Format the records as a two-column CSV with the headers "instruction" and "action", one row per record, covering only the lines from the one containing "The width and height of the screenshot is (2576, 1017)." through the one containing "pos(304,231)", both included. Put each record's text and its answer in separate quoted fields, replacing any line breaks with spaces.

# Excerpted data start

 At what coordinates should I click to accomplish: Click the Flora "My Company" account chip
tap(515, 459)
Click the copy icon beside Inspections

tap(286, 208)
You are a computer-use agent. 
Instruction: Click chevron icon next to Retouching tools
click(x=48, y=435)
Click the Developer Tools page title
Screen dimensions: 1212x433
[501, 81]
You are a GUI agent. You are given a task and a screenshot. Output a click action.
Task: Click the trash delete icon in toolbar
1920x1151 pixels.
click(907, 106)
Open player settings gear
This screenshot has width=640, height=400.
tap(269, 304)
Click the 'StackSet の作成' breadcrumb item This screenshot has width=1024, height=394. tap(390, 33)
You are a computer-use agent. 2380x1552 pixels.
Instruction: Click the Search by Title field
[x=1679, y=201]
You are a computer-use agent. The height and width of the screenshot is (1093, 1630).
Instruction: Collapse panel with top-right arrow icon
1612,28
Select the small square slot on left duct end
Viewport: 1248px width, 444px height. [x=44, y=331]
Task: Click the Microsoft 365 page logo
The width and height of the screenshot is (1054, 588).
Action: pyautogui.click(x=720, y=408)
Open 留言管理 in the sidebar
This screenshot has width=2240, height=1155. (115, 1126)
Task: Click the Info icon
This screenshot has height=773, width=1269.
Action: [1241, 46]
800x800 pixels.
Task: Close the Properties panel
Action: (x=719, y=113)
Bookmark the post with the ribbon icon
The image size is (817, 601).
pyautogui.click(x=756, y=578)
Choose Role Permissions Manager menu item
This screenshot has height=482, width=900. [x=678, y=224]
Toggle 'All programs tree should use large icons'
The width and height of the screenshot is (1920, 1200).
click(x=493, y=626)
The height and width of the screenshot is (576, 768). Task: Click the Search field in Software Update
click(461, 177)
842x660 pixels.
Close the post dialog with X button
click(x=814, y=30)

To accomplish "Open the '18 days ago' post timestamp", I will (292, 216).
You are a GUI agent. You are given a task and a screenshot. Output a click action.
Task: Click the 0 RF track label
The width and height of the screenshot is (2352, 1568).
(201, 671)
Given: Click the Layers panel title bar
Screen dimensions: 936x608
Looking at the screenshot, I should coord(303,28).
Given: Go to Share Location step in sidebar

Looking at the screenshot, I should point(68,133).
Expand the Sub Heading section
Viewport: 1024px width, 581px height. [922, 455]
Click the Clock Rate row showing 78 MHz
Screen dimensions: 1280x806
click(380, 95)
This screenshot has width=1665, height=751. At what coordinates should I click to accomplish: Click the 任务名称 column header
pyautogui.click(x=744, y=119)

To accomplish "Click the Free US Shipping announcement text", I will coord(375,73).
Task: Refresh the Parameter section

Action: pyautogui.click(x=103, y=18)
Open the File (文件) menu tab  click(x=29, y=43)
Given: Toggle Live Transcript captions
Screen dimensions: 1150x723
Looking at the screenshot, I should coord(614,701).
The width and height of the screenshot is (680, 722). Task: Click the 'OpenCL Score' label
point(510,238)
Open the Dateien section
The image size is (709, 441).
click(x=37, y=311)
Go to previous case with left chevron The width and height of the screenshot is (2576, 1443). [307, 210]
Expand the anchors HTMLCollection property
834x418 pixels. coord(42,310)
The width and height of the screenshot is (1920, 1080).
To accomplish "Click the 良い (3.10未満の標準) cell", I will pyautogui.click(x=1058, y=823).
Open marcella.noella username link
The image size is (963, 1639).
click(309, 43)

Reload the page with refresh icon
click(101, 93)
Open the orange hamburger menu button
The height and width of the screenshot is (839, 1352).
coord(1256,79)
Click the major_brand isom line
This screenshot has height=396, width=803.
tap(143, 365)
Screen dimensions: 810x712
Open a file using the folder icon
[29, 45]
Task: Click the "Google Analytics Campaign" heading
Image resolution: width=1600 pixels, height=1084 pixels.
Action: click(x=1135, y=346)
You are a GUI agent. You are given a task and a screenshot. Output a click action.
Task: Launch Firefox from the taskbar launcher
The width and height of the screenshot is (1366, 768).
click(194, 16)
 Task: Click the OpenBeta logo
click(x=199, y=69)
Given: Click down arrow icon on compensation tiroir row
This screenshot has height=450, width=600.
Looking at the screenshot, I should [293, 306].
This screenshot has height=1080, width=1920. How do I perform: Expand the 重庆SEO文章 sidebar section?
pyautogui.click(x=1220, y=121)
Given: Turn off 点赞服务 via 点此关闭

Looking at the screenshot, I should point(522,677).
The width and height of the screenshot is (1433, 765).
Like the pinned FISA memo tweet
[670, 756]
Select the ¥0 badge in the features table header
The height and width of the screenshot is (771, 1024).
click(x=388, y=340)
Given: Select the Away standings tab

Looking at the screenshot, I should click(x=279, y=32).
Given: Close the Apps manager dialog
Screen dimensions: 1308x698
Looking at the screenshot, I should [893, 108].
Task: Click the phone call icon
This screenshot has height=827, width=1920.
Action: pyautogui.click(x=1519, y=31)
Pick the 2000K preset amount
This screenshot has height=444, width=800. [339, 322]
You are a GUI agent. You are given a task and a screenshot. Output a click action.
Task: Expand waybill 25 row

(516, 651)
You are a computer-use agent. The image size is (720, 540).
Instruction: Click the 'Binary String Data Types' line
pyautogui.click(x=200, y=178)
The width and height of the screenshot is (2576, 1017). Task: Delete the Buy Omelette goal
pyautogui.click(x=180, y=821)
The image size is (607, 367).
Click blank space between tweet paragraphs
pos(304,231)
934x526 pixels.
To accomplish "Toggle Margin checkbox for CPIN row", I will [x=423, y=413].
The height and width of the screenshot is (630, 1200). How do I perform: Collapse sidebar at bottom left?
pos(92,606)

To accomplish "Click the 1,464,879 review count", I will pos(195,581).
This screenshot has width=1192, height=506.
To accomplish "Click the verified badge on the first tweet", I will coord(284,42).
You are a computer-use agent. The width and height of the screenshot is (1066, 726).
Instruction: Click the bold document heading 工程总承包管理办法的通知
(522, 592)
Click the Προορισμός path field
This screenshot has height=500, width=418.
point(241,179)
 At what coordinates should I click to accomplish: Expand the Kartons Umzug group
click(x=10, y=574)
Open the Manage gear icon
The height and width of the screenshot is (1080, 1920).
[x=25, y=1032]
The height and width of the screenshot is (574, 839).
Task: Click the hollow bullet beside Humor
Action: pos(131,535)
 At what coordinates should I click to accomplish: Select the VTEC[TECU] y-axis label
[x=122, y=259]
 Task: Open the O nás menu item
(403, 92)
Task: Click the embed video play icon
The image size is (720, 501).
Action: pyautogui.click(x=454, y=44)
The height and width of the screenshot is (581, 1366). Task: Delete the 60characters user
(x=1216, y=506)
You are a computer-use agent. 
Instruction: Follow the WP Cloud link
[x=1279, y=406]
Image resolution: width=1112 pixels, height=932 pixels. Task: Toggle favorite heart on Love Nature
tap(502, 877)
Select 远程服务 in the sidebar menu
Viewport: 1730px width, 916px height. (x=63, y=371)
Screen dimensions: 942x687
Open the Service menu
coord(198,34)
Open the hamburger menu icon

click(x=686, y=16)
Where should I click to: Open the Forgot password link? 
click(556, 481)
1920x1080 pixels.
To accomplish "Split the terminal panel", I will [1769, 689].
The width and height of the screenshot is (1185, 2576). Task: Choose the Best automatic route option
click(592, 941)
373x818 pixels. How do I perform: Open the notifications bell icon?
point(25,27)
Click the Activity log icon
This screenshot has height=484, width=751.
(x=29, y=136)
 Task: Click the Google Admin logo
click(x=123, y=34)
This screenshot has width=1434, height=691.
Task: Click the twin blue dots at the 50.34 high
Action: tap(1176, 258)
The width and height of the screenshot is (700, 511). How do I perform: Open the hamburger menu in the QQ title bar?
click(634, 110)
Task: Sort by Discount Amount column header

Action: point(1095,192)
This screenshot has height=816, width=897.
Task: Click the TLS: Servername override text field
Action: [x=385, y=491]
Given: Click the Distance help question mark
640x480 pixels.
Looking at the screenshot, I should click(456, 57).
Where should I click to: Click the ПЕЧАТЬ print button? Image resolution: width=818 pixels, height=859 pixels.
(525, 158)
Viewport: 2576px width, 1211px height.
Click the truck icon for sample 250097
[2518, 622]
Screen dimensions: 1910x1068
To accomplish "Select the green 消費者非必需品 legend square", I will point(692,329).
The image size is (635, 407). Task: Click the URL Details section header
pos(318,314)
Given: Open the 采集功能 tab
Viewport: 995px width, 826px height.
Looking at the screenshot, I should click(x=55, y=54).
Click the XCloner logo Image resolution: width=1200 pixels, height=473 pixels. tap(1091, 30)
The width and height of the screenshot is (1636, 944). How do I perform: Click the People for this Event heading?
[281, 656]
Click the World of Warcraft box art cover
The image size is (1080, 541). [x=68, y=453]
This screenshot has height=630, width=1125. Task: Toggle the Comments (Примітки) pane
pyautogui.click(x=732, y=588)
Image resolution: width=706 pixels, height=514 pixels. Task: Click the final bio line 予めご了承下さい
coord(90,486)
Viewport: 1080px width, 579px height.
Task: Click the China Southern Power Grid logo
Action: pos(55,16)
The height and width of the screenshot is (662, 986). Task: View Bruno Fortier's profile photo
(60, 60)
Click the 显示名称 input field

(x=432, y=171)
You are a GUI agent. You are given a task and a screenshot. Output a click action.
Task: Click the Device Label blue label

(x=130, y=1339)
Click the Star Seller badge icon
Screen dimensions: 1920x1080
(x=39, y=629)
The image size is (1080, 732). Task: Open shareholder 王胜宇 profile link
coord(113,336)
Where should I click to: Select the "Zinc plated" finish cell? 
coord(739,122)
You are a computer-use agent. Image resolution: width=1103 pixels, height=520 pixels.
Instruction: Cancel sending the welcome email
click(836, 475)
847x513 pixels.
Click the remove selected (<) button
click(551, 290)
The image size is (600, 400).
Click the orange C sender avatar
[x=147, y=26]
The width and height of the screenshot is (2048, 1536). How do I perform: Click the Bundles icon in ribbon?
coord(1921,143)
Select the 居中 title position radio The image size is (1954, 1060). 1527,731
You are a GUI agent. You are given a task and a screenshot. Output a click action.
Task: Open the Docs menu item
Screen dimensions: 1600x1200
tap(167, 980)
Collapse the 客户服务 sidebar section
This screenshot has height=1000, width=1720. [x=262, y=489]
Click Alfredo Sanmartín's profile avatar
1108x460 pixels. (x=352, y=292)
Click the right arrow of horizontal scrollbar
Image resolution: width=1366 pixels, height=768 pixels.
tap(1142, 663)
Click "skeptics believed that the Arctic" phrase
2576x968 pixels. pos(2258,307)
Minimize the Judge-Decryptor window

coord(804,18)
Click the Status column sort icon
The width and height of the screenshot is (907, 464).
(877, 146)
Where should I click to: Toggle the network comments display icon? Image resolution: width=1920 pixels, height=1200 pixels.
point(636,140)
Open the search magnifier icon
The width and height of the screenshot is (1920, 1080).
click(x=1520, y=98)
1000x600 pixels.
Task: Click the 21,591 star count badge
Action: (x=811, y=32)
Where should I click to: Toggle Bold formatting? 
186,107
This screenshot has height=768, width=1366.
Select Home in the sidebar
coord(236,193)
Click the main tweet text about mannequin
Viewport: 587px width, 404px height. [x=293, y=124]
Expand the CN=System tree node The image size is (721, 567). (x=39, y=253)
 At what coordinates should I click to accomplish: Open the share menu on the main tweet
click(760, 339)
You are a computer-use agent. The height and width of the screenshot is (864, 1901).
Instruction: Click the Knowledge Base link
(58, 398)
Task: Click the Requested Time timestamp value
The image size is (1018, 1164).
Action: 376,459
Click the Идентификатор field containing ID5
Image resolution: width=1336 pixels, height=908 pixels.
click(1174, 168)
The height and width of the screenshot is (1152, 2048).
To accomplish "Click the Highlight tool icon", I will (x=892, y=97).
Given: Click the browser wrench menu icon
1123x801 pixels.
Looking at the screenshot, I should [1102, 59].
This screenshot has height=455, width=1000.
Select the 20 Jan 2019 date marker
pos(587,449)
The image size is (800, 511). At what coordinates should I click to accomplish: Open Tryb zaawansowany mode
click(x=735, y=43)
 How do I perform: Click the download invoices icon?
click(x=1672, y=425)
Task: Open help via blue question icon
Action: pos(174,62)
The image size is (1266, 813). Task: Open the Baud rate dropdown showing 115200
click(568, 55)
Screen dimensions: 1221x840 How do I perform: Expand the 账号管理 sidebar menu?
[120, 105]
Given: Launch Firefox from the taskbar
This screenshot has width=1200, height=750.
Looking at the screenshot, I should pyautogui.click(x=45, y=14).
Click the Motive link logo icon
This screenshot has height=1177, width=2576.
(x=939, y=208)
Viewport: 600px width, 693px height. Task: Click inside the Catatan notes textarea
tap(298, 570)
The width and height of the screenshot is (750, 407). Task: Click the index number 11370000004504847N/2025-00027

# Excerpted data end

### The reply
instruction,action
"The width and height of the screenshot is (2576, 1017). Task: Delete the Buy Omelette goal","pyautogui.click(x=180, y=821)"
"The image size is (607, 367). Click blank space between tweet paragraphs","pos(304,231)"